A Autoridade Portuária de Santos (APS) planeja licitar as novas áreas incorporadas ao Porto de Santos a partir de 2027 e espera abrigar até 30 novos terminais e uma Zona de Processamento de Exportação (ZPE). A área do complexo foi ampliada de 9,3 km² para 14,5 km², um ganho territorial de 56%, conforme portaria publicada pelo Ministério de Portos e Aeroportos no Diário Oficial da União.
O presidente da APS, Anderson Pomini, afirmou que já planeja licitações para arrendar os novos espaços à iniciativa privada, com foco na modernização e eficiência operacional. Segundo ele, a ampliação permitirá atender ao crescimento da economia e do porto, que hoje se conecta a cerca de 600 destinos em quase 200 países, possibilitando futuramente a instalação de mais 20 a 30 terminais. A expansão, acrescentou, resulta de planejamento estratégico para ações de curto, médio e longo prazos.
A APS apontou três áreas prioritárias: o entorno do Largo do Caneu, com cerca de 5 km² e potencial para novos terminais e uma ZPE; áreas na Alemoa, com acesso ao canal do porto e cerca de 114 mil m²; e trechos no Monte Cabrão, na área continental de Santos, com aproximadamente 180 mil m².
O pedido de expansão da poligonal para até 20,4 km² foi encaminhado ao ministério em 2024. Em 2025 houve consulta pública e agora foi concedida autorização parcial. Recentemente, a poligonal já havia sido atualizada de 7,8 km² para 9,3 km². A expansão também inclui áreas marítimas, ampliando o trecho aquaviário de 355,2 km² para 367,2 km² e elevando a área total utilizada de 383,8 km² para 401 km².
A oferta de áreas greenfield e a localização estratégica do porto são vistas como atrativos para novos terminais e para a ZPE, embora especialistas apontem desafios de acesso e infraestrutura para suportar o aumento da movimentação de cargas.
Para o especialista em políticas públicas Leandro Lopes, a expansão pode marcar um novo ciclo econômico e reforçar a posição de Santos, responsável por cerca de 30% da balança comercial brasileira, como principal hub logístico da América do Sul. Ele ressalta que a oferta de espaço amplia oportunidades para terminais, retroáreas e operações integradas, atraindo investidores nacionais e estrangeiros, mas alerta para o risco de concentração excessiva de cargas sem evolução da infraestrutura ao redor.

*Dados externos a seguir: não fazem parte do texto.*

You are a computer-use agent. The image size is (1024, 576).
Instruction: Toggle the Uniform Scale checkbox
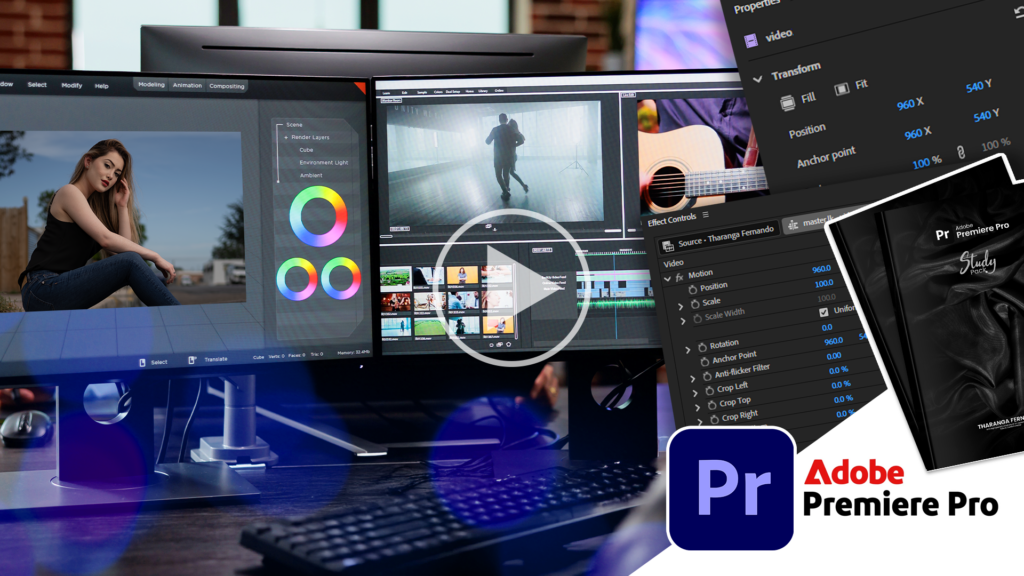click(823, 312)
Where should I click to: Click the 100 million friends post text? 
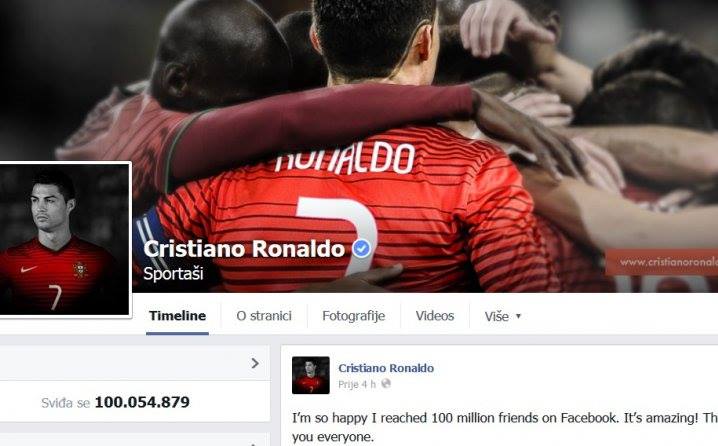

Historicamente, o Porto de Santos apresenta uma concentração operacional em terminais de contêineres voltados ao longo curso. Descubra abaixo o desempenho das unidades que se destacaram em 2025, integrando os volumes de exportação e importação, conforme as estatísticas da Datamar.
Movimentação de Contêineres de Longo Curso | 2025 | TEUs

Segundo Lopes, uma ZPE conectada ao porto poderia atrair multinacionais exportadoras, fortalecer a indústria nacional e reduzir custos logísticos, desde que haja integração ferroviária, mobilidade urbana eficiente e segurança jurídica.
O advogado João Paulo Braun afirma que a nova poligonal aumenta a previsibilidade para investidores e reduz riscos de saturação, mantendo o porto competitivo e atrativo para grandes operadores. Para ele, a nova configuração territorial é etapa fundamental para viabilizar a ZPE e avançar no conceito de Porto-Indústria, com fábricas instaladas próximas ao cais.